Melinda Mills receives Trailblazer Award for Demographic Analysis
The Centre’s Director Melinda Mills has received the prestigious 2022 James W. Vaupel Trailblazer Award for Demographic Analysis from the European Association of Population Studies.
Professor Melinda Mills, Director of the Leverhulme Centre for Demographic Science at the University of Oxford and Nuffield College, won the 2022 award for her outstanding achievements in demographic analysis, including mathematical and biodemography.
Mills has studied family and fertility demography for the past two decades. Since 2010, she has focussed on genetics, biodemography of fertility, and behavioural outcomes. Her work on the genetic underpinnings of the timing and number of children, alongside links with sexual and externalising behaviour have been ground-breaking.
Here is a snapshot of her recent work as a trailblazer for demographic analysis.
2016: Mills led the first ever genome-wide association study of fertility behaviour. The study, published in Nature Genetics, isolated 12 genetic loci related to age at first birth and number of children, as well as finding biological links to infertility related diseases.
2018: Awarded a medal as Member of the Most Excellent Order of the British Empire (MBE) for her contribution to science and elected as a Fellow of the British Academy.
2020: She authored her second applied statistics textbook on applied statistical genetic data analysis (MIT Press), aimed at introducing social scientists to integrating molecular genetic data into their statistical models.
2020: Received the Clifford C. Clogg Award for mid-career achievement from the Population Association of America.
2021: Mills extended her 2016 research, leading a study that isolated 371 genetic variants associated with the age at first sex and birth as well as the genetics of self-control and externalising behaviour.
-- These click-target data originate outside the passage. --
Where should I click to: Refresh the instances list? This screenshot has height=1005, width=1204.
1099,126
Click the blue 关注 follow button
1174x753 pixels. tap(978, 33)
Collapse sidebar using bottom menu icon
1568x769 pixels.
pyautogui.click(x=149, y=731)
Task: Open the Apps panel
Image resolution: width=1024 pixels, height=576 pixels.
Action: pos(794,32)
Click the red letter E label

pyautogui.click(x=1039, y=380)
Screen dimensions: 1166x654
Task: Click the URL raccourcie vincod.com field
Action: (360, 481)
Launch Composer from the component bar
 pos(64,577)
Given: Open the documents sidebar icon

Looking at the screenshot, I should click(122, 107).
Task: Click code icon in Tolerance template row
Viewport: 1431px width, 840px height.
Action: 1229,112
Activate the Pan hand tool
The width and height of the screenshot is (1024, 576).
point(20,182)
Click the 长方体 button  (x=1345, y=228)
The study was published in Nature Human Behaviour.
2022: A forthcoming study led by Mills, soon to be published in Nature Human Behaviour, links current genetic variants related to number of children to ancient genome data, showing selection of the FADS1/2 gene locus over thousands of years.
Mills’ high risk research has been supported by the Dutch National Science Foundation VIDI Award (2010-2014) and particularly the European Research Council. This includes her ERC Consolidator Grant SOCIOGENOME (2014-2019), ERC Advanced Grant CHRONO (2019-2024) and ERC Proof of Concept Grant DNA4Science (2021-2022).
Mills has also been a trailblazer in highlighting the importance of demography and issues of sample selectivity in genetic data and discoveries. This includes heterogeneity problems when examined across birth cohorts and countries (Nature HB), geographical bias (Comms Bio), and collider bias and confounding (Nature SciRep). She has also created a daily monitor, published in Nature Genetics, exposing the lack of ancestral diversity in genetic data samples.
Mills continues to nurture and secure funding for the next generation of demographers. She has supervised over 25 PhD students, 20 Postdoctoral researchers, and generated jobs for researchers at multiple career stages.
In 2019, Mills received over £13 million in funding from the Leverhulme Trust and Nuffield College to launch the Leverhulme Centre for Demographic Science to further develop high risk, disruptive demographic research.